Saint Martin vede quindi nella scelta (il concetto è comunque presente anche nel II libro della Repubblica di Platone),  nella libertà di affrontare un aut-aut (parlando dal punto di vista esistenzialistico), l’origine del male, scelta che genererebbe angoscia e quindi potenziale sviluppo verso ciò che è ontologicamente il contrario del Dio perfetto Bene supremo. Questi non avendo il male in sé e quindi essendo il Perfetto non sceglie, ergo non è immanentemente  libero alla maniera degli uomini poiché non di scelte si occupa ma di Volere senza dubitare; ma non si comprende in fondo se in questo Volere possa e debba anche essere inserito il Fato-Moira o la Necessità Ananke che alterano gli equilibri e generano la corruzione, dal momento che nel Bene non vi è Male poiché questo è degenerato da un movimento dell’essere inferiore-uomo. Riconoscendo l’errore della scelta l’uomo decade nel regno delle Tenebre-Conoscenza : la scelta quindi come movimento volontario che produce conoscenza nella misura in cui produce eventi negativi/male attraverso i quali si dovrebbe dopo risalire ad una non scelta per approdare nella Luce celeste della Perfezione Divina, Unica e non libera poiché depositaria di un movimento non dicotomico, non dualistico; nel regno delle Tenebre il Male sovrasta poiché generato dalle scelte. La tesi del padre del Martinismo non chiarisce comunque il perché della sofferenza non generata dalle scelte ma ad esempio dalla forza della natura, dai capricci di una sorte che possa assegnare sofferenze del corpo a noi stessi e magari ai nostri familiari più stretti. Il Saint Martin non spiegherebbe le sofferenze oncologiche negli ospedali pediatrici e così via; cristianamente parlando una parziale risposta alla domanda sul perché del male, di questo male non generato da proprie scelte, si potrebbe avere con un Manzoni, ove la Divina Provvidenza persegue i suoi disegni che non sono percepibili da chi vive in basso una vita ove il massimo del terrore sarebbe rappresentato dal trapasso; il superamento del concetto di morte sta alla base di questo ragionamento ove l’escatologia della sofferenza giustifica in qualche maniera il Male in sé, autoctono diremmo quasi, e la cattiva sorte anche quello non derivabile dal libero arbitrio, dalle scelte nefaste.
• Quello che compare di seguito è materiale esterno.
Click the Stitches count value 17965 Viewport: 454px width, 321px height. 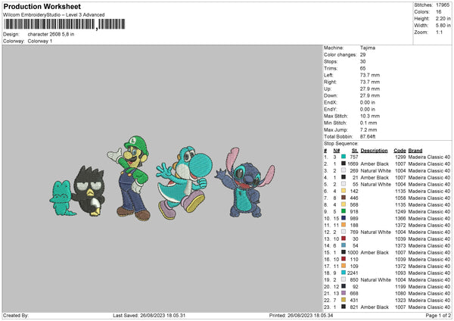(x=441, y=5)
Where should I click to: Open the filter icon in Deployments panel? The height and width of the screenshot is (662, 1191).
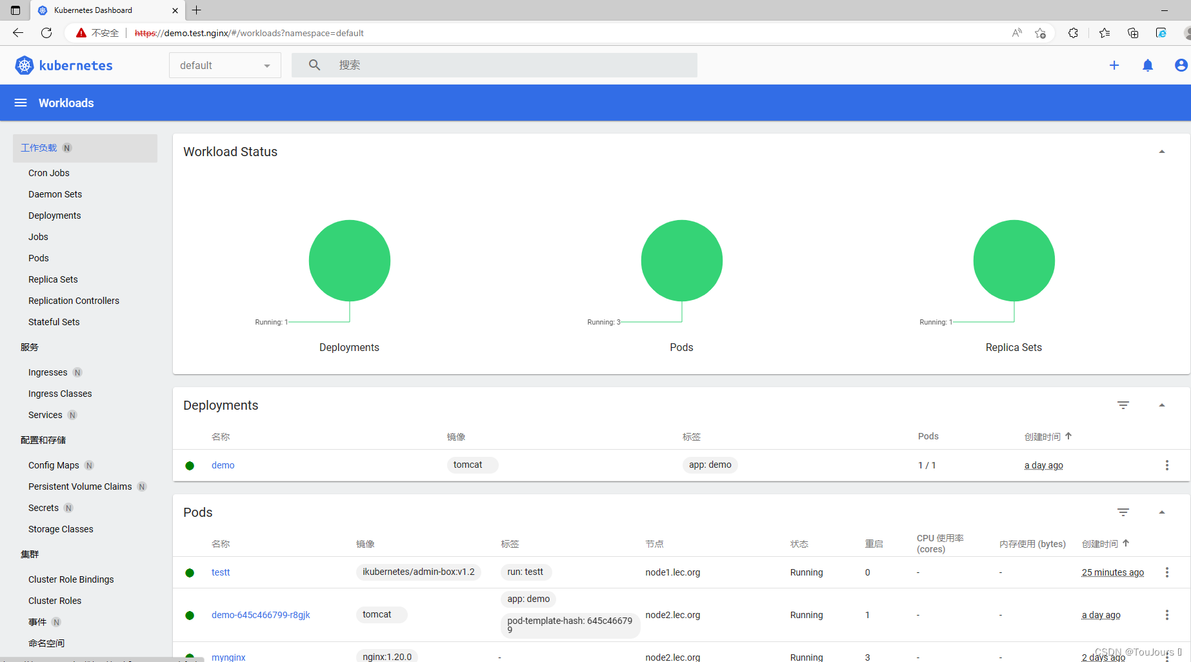click(x=1123, y=405)
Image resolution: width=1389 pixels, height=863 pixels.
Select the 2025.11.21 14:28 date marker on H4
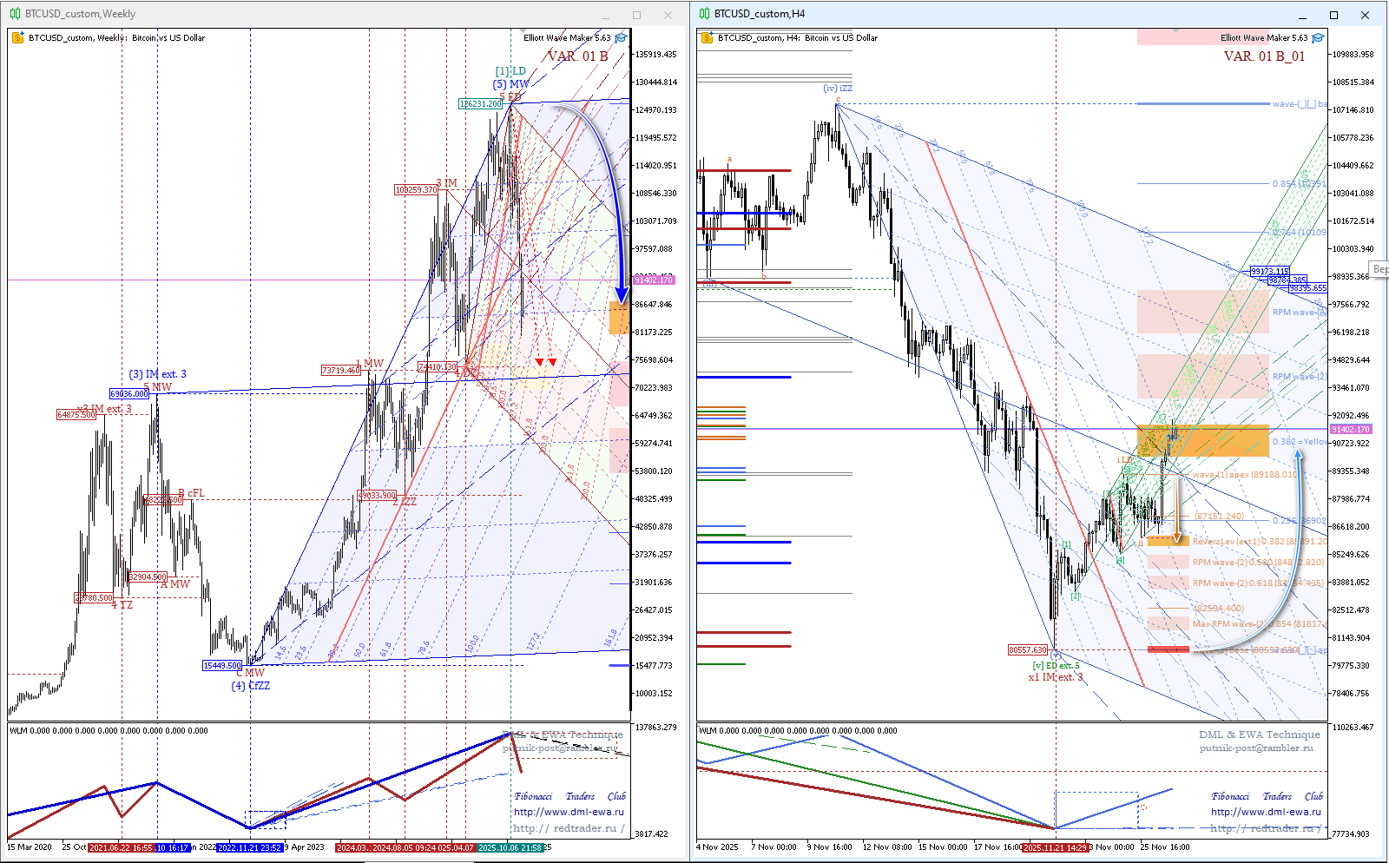click(1055, 847)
Per Platone ‘del male, e quindi del nostro far male, il Dio non può essere ritenuto causa. Dio è bene, Dio è immutabile, è semplice, è veritiero, ed è causa di tutti i beni. Dio è innocente". Dio deve essere ritenuto innocente dei mali del mondo, del nostro far male; e quindi è per nostra scelta, è per nostra libertà che noi facciamo male (come sostiene anche il filosofo Cacciari). ‘Noi non siamo determinati dal Divino ad agire male; le nostre imperfezioni le nostre miserie sono frutto e prodotto della nostra libertà’ . Dio è innocente, è l'uomo che è causa del male, è l'uomo - secondo il grande mito che Platone narra nella Repubblica - che si sceglie il proprio 'dàimon', il proprio carattere, il proprio demone.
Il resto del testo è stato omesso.